At this end of this eight week Module students will have a basic understanding of the development of the modern conservation profession; they will know what preventive conservation is and know the 10 agents of deterioration. They will have basic skills in monitoring the environment using a variety of equipment. They will have learned about laboratory safety and hav key scientific skills that will help with later laboratory treatments. They will understand why documentation is important and be able to write a basic condition assessment with drawings and/or photographs. They will learn techniques for identification of materials and gain understanding in the need to follow a process of examination, documentation, and testing and discussion before treatment. They will gain computer skills and know how to create a basic PowerPoint presentation. They will learn about the importance of conservation advocacy skills and practice public presentation.
Introduction to Preventive Conservation gives participants an understanding of the goals of the course and introduces them to the international standards, theories and approaches of western conservation and how artifact conservation fits into the broader roles and responsibilities of museums and heritage preservation.
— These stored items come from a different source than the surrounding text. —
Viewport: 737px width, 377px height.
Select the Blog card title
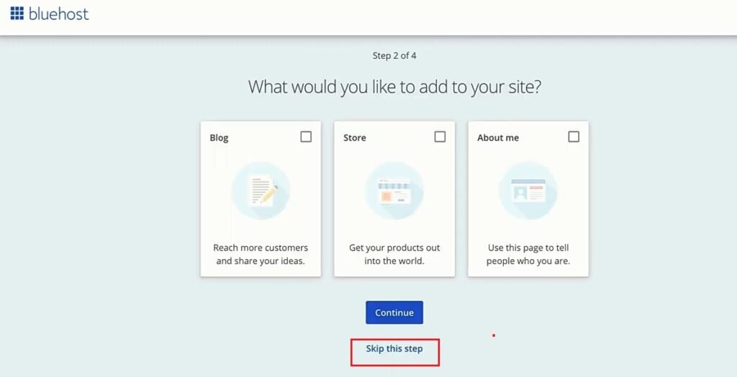point(219,137)

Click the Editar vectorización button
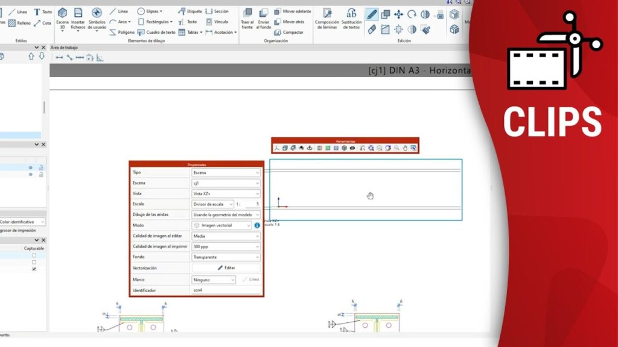tap(226, 267)
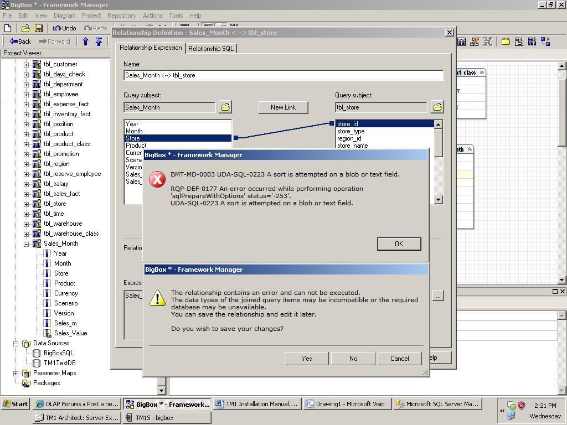Open a project using the Open folder icon
Viewport: 567px width, 425px height.
(25, 29)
This overview is followed by developing an understanding of the ten agents of deterioration and how controlling or blocking the agents of deterioration leads to better preservation.
Technical and Scientific Skills for Conservation introduces basic chemistry and physics topics needed to understand later lectures, teaches basic laboratory skills, and laboratory safety for the conservation laboratory.
Preventive Conservation of Ivory teaches participants how to identify sources of ivory (e.g. elephant, hippo, vegetable etc.), how ivory artifacts are made, how they deteriorate, and how they can be stabilized in the museum as well as the skills to document the artifacts and their condition.
Preventive Conservation of Human Remains introduces ideas of how much information can be gained from fragmentary artifacts and how important good excavation technique and documentation is to preserving archaeological information.
Preventive Conservation in the Field expands on basic field techniques for preservation to teach skills of how to recover and preserve the most fragile artifacts from lifting them in the field, through transportation to the museum and conservation laboratory.
Computer Skills and Advocacy for Conservation is a practical hands-on exposure to basic computer software used in conservation allowing students to improve their skills and also allowing faculty to identify gaps in knowledge among the participants so more focused training can be developed for individual participants. It also introduces ideas of using presentations and posters to develop support for new conservation ideas.